Il a été prouvé qu’avec le temps et la répétition, si nous sommes exposés à des croyances négatives liées au stress, le cerveau va enregistrer que le stress est négatif (par exemple que ça amène une perte de contrôle) et il va envoyer le message à notre corps de créer davantage d’hormones de stress. À l’inverse, plus nous sommes exposés à des croyances positives face au stress (par exemple que c’est bon pour la mémoire) plus nous sommes en mesure d’interpréter le stress comme étant positif et moins notre corps produira d’hormones de stress.

Une préconception ça se modifie ; là est notre pouvoir de changer la donne, en recevant de nouvelles informations. Car nous avons beaucoup de contrôle sur la capacité à changer nos préconceptions. Donc plus vous nourrissez vos croyances et votre discours interne de perceptions positives face au stress, moins vous allez créer d’hormones de stress…ça vaut le coup de tenter l’expérience et de faire attention à votre CINÉ!

Mme Lupien termine sa conférence en nous posant la question : quels sont vos influenceurs? Car il est question ici de contagion émotionnelle ! Pour conclure avec un nouveau titre pour mieux refléter le contenu de sa conférence : « Le stress, l’ennemi intérieur! »

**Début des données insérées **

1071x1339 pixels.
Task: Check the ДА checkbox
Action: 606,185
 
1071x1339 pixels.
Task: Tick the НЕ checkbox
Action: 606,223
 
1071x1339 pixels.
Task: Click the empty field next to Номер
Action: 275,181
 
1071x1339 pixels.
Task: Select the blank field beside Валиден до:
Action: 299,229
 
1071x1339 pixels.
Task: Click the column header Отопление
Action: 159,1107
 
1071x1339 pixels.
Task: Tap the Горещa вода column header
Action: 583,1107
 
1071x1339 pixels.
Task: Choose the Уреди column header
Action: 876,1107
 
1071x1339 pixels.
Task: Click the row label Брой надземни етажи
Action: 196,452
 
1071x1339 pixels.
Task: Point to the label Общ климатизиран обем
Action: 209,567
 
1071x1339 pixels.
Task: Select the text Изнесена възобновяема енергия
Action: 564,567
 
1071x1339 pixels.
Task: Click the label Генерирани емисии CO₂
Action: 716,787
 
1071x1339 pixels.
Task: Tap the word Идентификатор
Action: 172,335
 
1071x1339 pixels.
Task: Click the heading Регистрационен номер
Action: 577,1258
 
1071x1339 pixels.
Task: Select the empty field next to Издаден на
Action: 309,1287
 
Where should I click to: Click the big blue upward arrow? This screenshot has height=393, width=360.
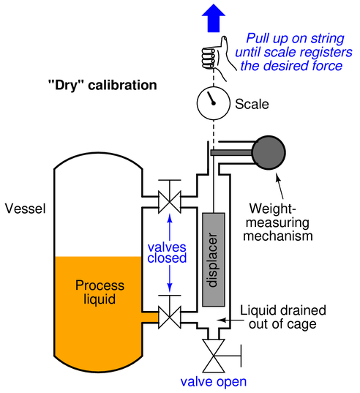[214, 18]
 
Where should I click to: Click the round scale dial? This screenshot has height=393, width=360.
[213, 103]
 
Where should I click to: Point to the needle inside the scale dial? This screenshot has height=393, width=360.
[211, 98]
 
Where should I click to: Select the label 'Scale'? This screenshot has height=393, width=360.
[252, 104]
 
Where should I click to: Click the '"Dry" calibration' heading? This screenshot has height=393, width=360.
[102, 85]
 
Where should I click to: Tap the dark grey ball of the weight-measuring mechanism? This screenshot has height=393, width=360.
[269, 153]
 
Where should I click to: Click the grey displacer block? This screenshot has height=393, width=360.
[214, 260]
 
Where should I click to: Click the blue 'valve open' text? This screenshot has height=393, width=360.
[214, 381]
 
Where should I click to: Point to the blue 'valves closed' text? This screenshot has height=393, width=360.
[167, 252]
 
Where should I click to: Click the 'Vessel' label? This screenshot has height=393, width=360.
[26, 209]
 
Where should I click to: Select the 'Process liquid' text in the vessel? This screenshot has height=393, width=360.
[100, 292]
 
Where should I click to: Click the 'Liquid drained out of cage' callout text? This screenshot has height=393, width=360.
[283, 317]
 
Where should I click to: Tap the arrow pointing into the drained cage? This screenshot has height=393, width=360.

Je termine en partageant avec vous une définition du stress que j’ai beaucoup apprécié car tellement bien dite : « Une relation entre une personne et l’environnement qui est évalué par la personne comme significative et excédant ses ressources pour lui faire face. » Cité de « Stress, appraisal and coping » 1984, Richard Lazarus et Susan Folkman.

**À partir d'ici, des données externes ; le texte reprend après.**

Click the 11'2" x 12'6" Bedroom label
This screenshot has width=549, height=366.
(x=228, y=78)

EXERCICE DU COACH : ce mois-ci, je vous invite à être vigilant et à l’écoute de comment vous interpréter les situations car c’est ce qui induit votre réponse au stress. Faites passer vos perceptions dans le filtre du CINÉ :

  1. De 1 à 10, à combien sentez-vous que vous que avez le contrôle?
  2. De 1 à 10, à combien sentez-vous que la situation est imprévisible?
  3. De 1 à 10, à combien sentez-vous que la situation est nouvelle?
  4. De 1 à 10, à combien sentez-vous que votre égo est menacé?

Plus vous allez croire que vous avez toutes les ressources en vous pour faire face aux situations rencontrées, que vous avez une grande valeur indépendamment de ce qui vous arrive, que vous êtes suffisamment aimé (et surtout par vous!) pour ne pas vous sentir constamment menacé, plus vous allez permettre à votre plein potentiel de se déployer sans les effets du stress négatif!

Je vous souhaite un excellent mois à faire la paix avec votre CINÉ!

Au plaisir !

Chaleureusement,

Chantal xx

 


2 commentaires sur “Nourrissez-vous votre stress?

  • Merci de ton feedback Carl! C’est une très belle découverte pour moi et c’est puissant! Tu as raison, nous sommes bien mal outillé en ce domaine 🙂 Au plaisir!